Selected text:
········

IBM and ServiceNow reported Q1 results that pretty much beat expectations, yet failed to reassure investors. IBM posted quarterly revenue of $15.9bn, up 9%, with software revenue growing 11% and free cash flow reaching $2.2bn. Meanwhile, ServiceNow reported Q1 revenue of $3.77bn, including $3.671bn from subscriptions (up 22%), while raising its full-year recurring revenue guidance. Nevertheless, the market penalized both stocks: IBM tumbled 10.3% on Thursday and ServiceNow slumped nearly 15%. The sell-off spread across the industry, with Microsoft shedding 2.7%, Adobe and CrowdStrike losing 3%, and Intuit falling 6.2%.

This sharply negative reaction to earnings stems from growing pessimism regarding software publishers since the release of agentic coding and automation tools last winter. Anthropic is marketing Claude Code as an agentic coding system capable of reading code, editing files, running tests and delivering finished code. OpenAI is also pushing Codex as a tool capable of managing multiple agents in parallel for long-term tasks. With these tools, almost anyone can program custom software, which naturally challenges certain historical competitive advantages of software vendors, particularly barriers to entry.

········

Supplied entries:
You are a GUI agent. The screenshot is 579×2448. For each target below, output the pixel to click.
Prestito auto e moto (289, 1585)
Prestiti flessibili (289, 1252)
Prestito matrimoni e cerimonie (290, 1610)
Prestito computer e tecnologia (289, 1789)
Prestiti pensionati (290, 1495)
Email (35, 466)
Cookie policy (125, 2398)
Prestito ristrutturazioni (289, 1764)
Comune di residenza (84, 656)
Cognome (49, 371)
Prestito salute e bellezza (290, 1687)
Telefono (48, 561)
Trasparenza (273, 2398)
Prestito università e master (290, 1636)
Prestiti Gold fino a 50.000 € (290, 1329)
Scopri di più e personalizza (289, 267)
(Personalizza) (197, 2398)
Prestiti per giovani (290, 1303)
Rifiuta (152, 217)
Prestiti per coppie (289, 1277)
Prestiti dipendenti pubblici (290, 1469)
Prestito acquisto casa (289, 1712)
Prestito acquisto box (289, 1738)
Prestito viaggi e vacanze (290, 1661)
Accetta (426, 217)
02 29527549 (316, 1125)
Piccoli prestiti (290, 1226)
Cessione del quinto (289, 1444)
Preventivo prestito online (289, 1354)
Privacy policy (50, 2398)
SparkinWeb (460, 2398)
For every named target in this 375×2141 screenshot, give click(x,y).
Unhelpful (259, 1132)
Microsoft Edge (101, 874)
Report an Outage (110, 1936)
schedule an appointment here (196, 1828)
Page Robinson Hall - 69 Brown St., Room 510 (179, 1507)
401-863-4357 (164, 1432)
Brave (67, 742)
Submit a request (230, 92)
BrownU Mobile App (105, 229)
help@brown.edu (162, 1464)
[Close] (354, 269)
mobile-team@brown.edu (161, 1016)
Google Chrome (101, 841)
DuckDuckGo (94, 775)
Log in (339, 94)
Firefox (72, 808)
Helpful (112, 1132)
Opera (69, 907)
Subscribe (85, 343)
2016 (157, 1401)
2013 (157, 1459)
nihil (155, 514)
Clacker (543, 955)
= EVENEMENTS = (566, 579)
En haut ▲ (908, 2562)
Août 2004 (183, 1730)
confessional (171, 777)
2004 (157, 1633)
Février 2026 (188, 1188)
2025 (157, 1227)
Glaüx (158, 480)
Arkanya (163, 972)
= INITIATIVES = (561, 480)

········

Exercise 1: In the text on IBM and ServiceNow earnings above the data, list every company whose stock decline is reported, each with the percentage given.
Exercise 2: Extend the text on IBM and ServiceNow earnings and agentic coding tools, beginning after its final sentence.

Task output 1:
- IBM: 10.3%
- ServiceNow: nearly 15%
- Microsoft: 2.7%
- Adobe: 3%
- CrowdStrike: 3%
- Intuit: 6.2%

Task output 2:
Conversely, the development of these "AI agents" directly benefits the semiconductor industry, where demand continues to surge, as evidenced by the sector's initial quarterly results. Last week, ASML raised its 2026 revenue guidance to €36bn-€40bn, noting that chip demand remains ahead of supply, driven by investments in AI infrastructure. This week, Texas Instruments reported $4.83bn in revenue and net profit of $1.55bn, with momentum driven by the industrial sector and, crucially, data centers. The stock jumped 10%, pulling ON Semiconductor, Microchip, NXP, and Analog Devices in its wake, all rising between 3.5% and 4.5%. STMicroelectronics added further weight to this thesis with $3.10bn in Q1 revenue, a Q2 target of $3.45bn, a book-to-bill ratio of over 1, and a more constructive outlook on demand, propelling the stock up as much as 10% during the session.

This dispersion is particularly significant: year-to-date, the IGV software ETF has retreated by approximately 18%, while the SMH semiconductor ETF has gained over 30%. It remains to be seen whether software publishers can shift the current narrative, as a return of confidence could trigger a significant re-rating for a sector where valuation multiples are at levels rarely seen in over a decade.